Natürlich gibt es mehr oder weniger grüne Viertel, in denen ärmere Schichten leben. Grün ist auch nicht gleich grün. Nach Angaben des English index of multiple deprivation (EIMD) wurden Wohnviertel von ärmeren Bevölkerungsschichten identifiziert, deren Bevölkerungsdichte, Urbanisierungsgrad und Zugang zu Grünzonen bestimmt und mit den geografischen Angaben von Grünzonen, mit Daten über Luftverschmutzung und anderen Umweltbelastungen verglichen.

Ganz allgemein haben die reicheren Schichten einen größeren Zugang zu Grünzonen als die ärmeren. Die ärmeren Menschen, die unter ähnlichen "grünen" Bedingungen wie die reicheren leben, haben nach der Studie Glück, denn hier ist der Unterschied zwischen ärmsten und reichsten Menschen nur halb so groß wie in denjenigen, in denen sich am wenigsten Grünflächen befinden. Das sind keine abstrakten Zahlen, denn es geht hier um zum Teil Tausende von Todesfällen, die vermieden bzw. später eingetreten wären, hätten die Menschen der untersten Einkommensschicht in der Nähe von Grünzonen gelebt. Größer ist der Unterschied noch für Herzkreislauferkrankungen in den am wenigsten grünen Wohngegenden. Bei Lungenkrebs und anderen Selbstschädigungen war jedoch kein Unterschied festzustellen. Dass die Folgen der Nähe des Wohnorts zu Grünzonen so groß sind, erklären sich die Wissenschaftler nicht nur dadurch, dass die Menschen sich dann auch körperlich mehr bewegen, sondern vor allem dadurch, dass Stress reduziert und Gesundungsprozesse schneller verlaufen. Die wirklichen Ursachen seien aber nicht klar.

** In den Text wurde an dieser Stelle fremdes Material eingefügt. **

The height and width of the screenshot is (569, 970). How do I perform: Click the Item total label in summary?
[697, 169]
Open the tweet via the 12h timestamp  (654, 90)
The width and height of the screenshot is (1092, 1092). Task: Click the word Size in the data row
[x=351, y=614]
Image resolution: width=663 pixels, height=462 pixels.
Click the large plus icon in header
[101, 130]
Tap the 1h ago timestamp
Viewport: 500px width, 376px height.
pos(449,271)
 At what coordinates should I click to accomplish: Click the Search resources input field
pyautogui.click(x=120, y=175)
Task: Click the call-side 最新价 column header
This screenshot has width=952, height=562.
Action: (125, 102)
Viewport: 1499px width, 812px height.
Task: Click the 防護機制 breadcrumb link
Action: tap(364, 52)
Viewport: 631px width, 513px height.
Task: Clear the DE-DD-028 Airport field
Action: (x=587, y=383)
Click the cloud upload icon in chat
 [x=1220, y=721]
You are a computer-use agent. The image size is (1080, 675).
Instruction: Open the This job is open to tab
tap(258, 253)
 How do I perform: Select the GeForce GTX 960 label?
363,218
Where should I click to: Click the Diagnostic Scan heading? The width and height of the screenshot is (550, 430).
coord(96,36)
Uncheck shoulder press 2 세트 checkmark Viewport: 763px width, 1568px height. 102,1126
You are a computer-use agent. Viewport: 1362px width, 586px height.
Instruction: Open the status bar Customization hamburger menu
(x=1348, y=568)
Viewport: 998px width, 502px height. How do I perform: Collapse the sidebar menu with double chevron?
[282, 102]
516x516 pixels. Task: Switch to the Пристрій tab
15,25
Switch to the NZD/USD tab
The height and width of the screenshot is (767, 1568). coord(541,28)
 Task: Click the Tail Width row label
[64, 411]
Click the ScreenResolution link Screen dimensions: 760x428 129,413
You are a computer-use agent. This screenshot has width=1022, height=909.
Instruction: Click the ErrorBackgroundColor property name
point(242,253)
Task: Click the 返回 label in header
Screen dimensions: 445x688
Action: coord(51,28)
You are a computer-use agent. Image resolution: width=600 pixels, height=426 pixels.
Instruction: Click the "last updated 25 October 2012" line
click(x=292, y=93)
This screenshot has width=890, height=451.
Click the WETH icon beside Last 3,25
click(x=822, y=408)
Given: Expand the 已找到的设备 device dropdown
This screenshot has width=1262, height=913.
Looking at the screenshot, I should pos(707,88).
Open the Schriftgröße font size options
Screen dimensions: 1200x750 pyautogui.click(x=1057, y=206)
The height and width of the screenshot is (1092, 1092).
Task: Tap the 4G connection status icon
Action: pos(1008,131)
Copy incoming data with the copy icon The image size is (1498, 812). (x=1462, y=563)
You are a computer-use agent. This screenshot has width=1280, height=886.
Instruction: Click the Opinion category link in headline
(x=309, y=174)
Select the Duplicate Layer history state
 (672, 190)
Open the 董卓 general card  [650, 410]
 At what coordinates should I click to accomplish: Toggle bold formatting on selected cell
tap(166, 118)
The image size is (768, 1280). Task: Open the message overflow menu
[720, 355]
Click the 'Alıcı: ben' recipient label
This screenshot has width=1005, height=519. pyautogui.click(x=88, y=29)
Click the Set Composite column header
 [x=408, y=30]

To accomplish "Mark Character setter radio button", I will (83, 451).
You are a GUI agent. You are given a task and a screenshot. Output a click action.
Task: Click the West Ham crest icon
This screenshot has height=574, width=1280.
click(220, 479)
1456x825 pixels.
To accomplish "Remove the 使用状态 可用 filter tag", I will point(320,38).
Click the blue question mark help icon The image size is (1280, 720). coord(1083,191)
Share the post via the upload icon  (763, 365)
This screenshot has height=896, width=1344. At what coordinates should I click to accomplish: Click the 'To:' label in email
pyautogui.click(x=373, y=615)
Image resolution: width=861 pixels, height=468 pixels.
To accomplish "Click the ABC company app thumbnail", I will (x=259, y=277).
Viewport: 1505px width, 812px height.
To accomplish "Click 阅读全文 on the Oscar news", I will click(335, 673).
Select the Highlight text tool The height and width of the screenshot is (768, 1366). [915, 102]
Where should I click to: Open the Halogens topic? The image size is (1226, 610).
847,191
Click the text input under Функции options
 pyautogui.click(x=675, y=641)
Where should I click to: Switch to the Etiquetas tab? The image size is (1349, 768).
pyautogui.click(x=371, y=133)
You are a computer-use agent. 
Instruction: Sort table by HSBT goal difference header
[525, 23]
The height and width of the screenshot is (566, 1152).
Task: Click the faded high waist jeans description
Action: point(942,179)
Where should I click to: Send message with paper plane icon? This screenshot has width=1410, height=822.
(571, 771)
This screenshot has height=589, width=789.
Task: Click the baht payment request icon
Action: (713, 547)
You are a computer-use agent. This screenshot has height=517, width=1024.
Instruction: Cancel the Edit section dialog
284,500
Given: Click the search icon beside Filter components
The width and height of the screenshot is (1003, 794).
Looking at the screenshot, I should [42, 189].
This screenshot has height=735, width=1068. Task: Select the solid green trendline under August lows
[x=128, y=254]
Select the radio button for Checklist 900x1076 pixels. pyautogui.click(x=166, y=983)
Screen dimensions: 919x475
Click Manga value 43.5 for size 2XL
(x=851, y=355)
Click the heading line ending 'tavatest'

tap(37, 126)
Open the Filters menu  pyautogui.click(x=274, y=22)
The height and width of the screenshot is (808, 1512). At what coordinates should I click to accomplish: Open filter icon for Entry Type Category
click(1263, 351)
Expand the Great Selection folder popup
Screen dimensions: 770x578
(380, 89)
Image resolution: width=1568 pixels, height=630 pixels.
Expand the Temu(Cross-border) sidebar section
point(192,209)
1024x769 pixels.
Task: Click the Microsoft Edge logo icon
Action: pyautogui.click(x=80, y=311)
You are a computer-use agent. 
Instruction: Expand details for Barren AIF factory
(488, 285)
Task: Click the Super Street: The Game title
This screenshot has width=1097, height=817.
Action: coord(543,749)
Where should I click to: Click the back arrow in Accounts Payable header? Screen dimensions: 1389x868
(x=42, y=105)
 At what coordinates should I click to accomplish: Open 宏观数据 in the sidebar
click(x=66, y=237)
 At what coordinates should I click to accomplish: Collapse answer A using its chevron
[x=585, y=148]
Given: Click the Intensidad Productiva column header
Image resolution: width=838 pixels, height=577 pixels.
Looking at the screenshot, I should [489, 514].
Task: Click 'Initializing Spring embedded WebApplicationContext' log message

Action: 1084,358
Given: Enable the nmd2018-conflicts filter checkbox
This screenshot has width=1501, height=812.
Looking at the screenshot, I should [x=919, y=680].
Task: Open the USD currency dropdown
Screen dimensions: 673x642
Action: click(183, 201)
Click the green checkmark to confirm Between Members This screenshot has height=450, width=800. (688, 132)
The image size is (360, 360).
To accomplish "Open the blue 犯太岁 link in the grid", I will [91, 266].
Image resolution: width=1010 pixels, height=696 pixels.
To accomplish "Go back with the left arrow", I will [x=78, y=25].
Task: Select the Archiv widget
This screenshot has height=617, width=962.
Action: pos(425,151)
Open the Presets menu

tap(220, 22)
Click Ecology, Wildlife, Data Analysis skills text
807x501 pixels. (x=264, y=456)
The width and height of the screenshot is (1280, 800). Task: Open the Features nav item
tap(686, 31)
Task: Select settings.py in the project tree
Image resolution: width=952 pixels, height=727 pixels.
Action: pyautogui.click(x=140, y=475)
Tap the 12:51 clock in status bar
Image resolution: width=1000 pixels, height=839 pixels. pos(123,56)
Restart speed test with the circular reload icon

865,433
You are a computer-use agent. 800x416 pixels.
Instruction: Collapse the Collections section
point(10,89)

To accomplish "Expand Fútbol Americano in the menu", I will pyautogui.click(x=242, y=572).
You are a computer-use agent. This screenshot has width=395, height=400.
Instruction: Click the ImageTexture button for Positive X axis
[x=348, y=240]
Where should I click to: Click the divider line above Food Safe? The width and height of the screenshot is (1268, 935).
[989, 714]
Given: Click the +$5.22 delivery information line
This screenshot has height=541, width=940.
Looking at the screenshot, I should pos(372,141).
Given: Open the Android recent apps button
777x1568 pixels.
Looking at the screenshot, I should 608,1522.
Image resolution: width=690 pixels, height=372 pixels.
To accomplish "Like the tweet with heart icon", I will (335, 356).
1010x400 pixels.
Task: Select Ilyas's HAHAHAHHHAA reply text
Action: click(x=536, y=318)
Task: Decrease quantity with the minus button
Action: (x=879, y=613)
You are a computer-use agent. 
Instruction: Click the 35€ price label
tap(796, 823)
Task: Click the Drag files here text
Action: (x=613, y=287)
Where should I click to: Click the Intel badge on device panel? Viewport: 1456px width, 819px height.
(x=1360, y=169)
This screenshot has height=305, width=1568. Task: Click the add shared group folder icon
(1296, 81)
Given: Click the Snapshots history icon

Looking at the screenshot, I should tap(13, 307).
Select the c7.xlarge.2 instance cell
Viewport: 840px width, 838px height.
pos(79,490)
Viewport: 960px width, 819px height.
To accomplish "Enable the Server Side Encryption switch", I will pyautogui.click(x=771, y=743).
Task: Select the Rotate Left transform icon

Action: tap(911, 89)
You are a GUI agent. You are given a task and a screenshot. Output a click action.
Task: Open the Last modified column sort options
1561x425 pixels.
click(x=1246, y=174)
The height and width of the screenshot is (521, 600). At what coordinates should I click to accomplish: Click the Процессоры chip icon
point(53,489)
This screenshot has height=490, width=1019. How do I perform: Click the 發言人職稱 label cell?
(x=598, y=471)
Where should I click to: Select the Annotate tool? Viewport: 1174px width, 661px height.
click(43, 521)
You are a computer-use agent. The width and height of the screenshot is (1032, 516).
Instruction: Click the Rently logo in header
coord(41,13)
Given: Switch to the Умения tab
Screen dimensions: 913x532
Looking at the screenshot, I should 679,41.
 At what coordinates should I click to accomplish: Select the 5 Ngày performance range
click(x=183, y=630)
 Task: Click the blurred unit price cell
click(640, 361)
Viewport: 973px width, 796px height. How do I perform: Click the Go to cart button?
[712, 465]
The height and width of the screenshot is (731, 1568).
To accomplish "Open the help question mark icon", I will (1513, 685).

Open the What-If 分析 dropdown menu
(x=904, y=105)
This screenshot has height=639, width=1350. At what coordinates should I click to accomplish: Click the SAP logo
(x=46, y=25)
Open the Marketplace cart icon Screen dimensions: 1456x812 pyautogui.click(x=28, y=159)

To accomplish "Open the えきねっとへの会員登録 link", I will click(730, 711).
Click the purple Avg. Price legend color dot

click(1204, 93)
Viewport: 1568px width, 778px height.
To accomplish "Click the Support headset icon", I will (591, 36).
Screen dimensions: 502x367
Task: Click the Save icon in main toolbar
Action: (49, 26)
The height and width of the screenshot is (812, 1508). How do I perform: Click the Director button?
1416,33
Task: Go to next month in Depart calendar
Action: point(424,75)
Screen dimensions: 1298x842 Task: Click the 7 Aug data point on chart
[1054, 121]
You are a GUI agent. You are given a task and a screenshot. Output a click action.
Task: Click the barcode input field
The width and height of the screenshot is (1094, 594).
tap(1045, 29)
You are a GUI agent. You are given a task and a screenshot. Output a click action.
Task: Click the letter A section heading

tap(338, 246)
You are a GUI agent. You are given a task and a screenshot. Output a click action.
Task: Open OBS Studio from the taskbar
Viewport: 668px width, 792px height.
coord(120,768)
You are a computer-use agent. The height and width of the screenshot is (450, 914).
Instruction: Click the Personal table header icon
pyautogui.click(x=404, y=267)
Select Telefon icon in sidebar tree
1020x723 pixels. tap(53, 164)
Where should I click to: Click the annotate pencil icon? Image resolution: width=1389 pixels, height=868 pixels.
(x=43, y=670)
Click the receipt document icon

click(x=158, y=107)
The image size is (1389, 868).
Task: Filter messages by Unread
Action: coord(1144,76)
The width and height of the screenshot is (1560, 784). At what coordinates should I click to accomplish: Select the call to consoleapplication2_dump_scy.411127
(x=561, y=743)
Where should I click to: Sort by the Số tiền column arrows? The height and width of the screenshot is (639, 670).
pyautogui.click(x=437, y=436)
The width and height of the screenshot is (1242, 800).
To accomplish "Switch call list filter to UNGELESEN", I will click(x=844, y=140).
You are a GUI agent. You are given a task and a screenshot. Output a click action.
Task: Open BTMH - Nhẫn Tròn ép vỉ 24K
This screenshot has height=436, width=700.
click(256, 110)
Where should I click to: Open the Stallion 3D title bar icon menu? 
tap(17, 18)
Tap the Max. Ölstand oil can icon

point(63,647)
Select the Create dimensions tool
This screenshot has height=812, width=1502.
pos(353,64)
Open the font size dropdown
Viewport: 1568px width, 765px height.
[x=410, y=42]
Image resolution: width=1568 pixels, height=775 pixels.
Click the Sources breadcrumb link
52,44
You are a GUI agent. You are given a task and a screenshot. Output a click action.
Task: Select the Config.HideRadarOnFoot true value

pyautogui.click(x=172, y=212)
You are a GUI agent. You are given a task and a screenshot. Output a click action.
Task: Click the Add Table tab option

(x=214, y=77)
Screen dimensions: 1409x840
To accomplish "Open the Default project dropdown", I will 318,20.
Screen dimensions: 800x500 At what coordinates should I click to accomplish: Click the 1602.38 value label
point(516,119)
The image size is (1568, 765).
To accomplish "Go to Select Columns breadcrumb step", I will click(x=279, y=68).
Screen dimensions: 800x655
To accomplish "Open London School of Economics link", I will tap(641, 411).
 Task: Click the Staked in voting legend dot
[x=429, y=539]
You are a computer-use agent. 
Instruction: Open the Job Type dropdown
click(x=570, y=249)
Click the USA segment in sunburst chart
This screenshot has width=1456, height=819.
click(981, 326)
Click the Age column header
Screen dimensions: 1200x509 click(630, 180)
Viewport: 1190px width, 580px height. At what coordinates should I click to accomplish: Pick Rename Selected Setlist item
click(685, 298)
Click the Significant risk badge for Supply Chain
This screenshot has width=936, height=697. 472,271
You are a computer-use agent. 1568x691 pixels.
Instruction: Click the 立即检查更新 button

Die Wissenschaftler weisen allerdings darauf hin, dass genauere Daten zur Qualität der Grünzonen, zu deren Benutzung von den Anwohnern oder zur Zeit fehlen, in denen Menschen in deren Nähe gewohnt haben. Auch die Daten über die Umweltbelastungen von Wohn- und Grüngebieten seien nicht genau genug. Aber man habe zeigen können, dass sich die Mortalität von Menschen, die derselben sozioökonomischen Schicht angehören und unter denselben sozialen Bedingungen leben, je nach Umwelt erheblich unterscheidet. Das habe gerade in Gesellschaften mit einem hohen Urbanisierungsgrad eine wichtige Bedeutung, da die Umweltbedingungen eine wichtige Rolle bei den gesundheitlichen Unterschieden zwischen reichen und armen Bevölkerungsschichten spielen. Grüne Stadtviertel sind also nicht nur schöner – für manche zumindest -, sie verlängern auch das Leben, selbst wenn man arm ist. Das britische Konzept der Gartenstädte würde damit vielleicht bestätigt, allerdings dürfte die Qualität der Grünzonen – siehe sozialer Wohnungsbau – ein erhebliches Gewicht haben.